◆ DATASET
== Segment start ==
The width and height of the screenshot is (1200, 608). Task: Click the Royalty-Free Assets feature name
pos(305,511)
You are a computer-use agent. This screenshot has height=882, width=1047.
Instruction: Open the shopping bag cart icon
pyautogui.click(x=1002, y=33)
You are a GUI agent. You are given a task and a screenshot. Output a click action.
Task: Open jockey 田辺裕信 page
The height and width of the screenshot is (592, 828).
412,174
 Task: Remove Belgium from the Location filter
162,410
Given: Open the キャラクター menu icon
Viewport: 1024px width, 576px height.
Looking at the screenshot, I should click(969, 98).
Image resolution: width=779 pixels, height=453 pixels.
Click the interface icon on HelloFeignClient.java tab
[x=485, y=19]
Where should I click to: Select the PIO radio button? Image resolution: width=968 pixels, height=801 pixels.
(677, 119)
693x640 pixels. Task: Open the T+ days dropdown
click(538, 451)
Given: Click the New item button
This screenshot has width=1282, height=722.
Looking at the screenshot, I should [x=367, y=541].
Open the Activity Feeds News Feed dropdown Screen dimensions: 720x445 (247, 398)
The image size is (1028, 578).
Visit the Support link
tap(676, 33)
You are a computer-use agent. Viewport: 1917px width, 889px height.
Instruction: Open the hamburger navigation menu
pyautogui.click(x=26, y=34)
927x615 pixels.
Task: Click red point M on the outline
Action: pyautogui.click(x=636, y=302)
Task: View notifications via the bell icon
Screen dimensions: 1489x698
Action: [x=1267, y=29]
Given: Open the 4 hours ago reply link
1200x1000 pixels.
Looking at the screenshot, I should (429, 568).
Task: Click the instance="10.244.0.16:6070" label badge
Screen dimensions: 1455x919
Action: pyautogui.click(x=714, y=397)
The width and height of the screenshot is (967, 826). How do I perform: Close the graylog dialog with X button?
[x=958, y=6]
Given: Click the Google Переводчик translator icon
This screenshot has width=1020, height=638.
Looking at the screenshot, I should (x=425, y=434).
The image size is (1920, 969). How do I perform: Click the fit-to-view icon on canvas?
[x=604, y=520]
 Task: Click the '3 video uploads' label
== Segment end ==
◆ PROBLEM TO WORK ON
Looking at the records, report the number of lines that hold the string "label", with no other text.

◆ EXERCISE RESPONSE
2